====== Texto de estudio
Bagreando

Su sonrisa de tallos rotos

Ilustración: Juan Fernando Suárez

La casa está al norte de la ciudad, en la cima de una colina. Se ingresa al predio a través de un camino largo, adoquinado, rodeado de jardines bien cuidados.

A un costado del lote hay una amplia franja de parqueaderos, pero la casa está apartada, lejos, entre los árboles. Esto es lo que recuerdo.

El acceso es por medio de unas puertas dobles y el interior es idéntico al de un hospital. Quizá algo más cálido, pero con el olor inconfundible de los fármacos. Las paredes pintadas de color yema de huevo, las habitaciones iluminadas, con vista hacia las áreas verdes. En la planta baja, una capilla ardiente.

Fui a esa casa en 2017, cinco años después de la muerte de mi abuela paterna. Era tarde. Salí de la oficina y me senté en un café a escribir un rato. Entonces trabajaba en un estudio de arquitectura y luego de terminar el día me gustaba ir a alguna cafetería a escribir. Mi madre me llamó poco después.

“Ven”. Eso fue todo lo que dijo y yo pensé, “está pasando de nuevo”. Tomé un taxi y fui, con el estómago contrahecho. Con un nudo en la garganta. Mudo, dentro del auto, lo único que podía pensar era eso: “está pasando de nuevo”.

Busco en Google y encuentro la página web de la casa. Encuentro fotos de personas alegres, de familias enteras, de enfermeras solícitas. Un afiche del papa Francisco colgado de una pared. Encuentro fotos de las áreas comunales, de los espacios amoblados. Ninguna de la capilla. En la página web se puede leer: contigo hasta el final. En negrillas. En mayúsculas. CONTIGO HASTA EL FINAL

Mi abuela se llamaba Otilia. Era de un pueblito al norte de Pichincha. Cuando ella y mi abuelo se pusieron demasiado viejos para vivir solos, mis tías los trajeron a Quito.

En 2012 le diagnosticaron un cáncer de páncreas agresivo y en etapa terminal. Se murió un mes después, en su cama. Para entonces mi abuelo llevaba un año muerto y la familia se tambaleaba extrañamente, como un cuerpo herido. El hospicio llegó exactamente cinco años después, cuando el cáncer que merodea en los genes familiares hizo aparición en el cuerpo de una tía.
============
====== Datos para revisión
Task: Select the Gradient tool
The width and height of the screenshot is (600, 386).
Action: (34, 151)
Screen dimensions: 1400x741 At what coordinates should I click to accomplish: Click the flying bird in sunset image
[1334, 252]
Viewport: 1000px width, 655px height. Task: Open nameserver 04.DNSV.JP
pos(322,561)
============
====== Datos para revisión
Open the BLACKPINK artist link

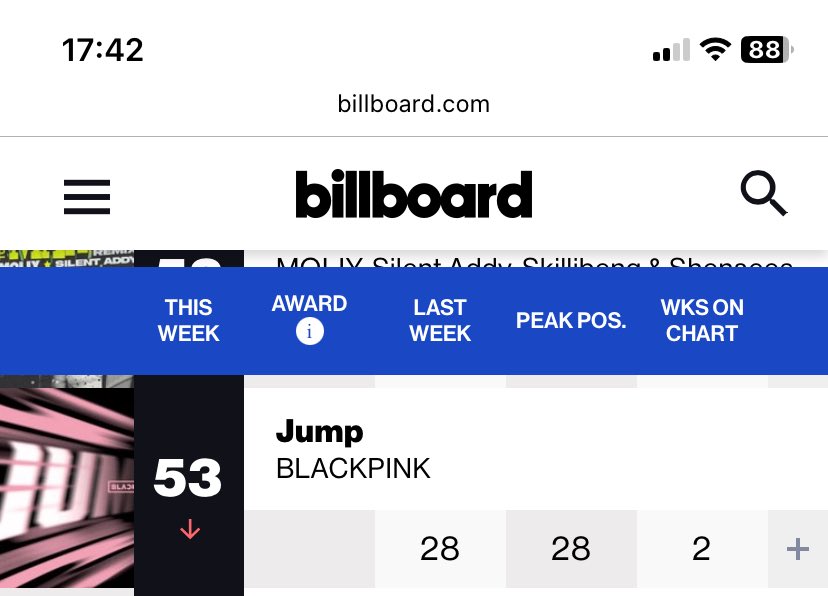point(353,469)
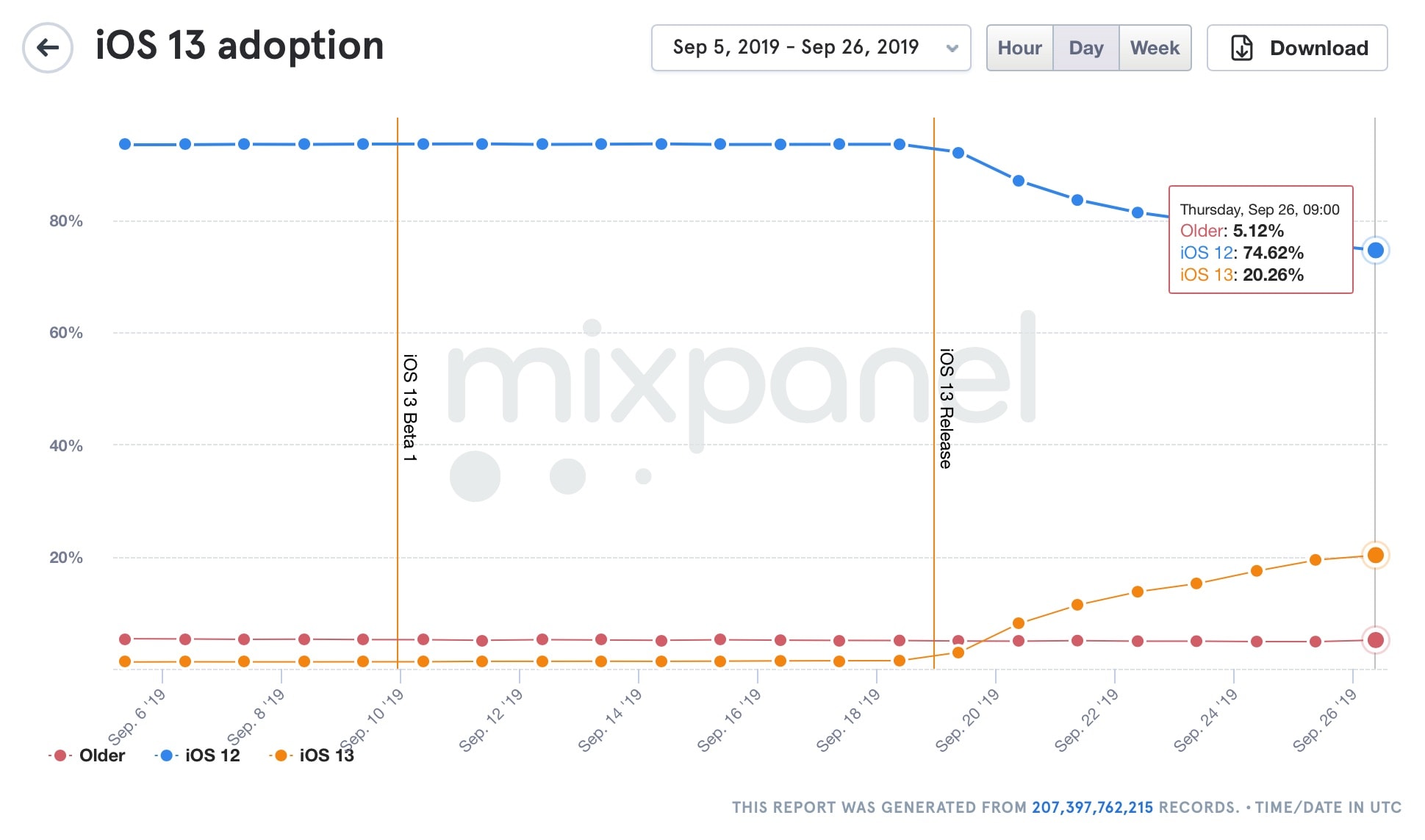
============
> Consigna del ejercicio
Responda estas preguntas según el texto de estudio:
1. ¿En qué año fue a la casa la persona que narra?
2. ¿De qué color están pintadas las paredes de la casa?
3. ¿Cómo se llamaba la abuela paterna?

> Solución del ejercicio
1. En 2017.
2. De color yema de huevo.
3. Otilia.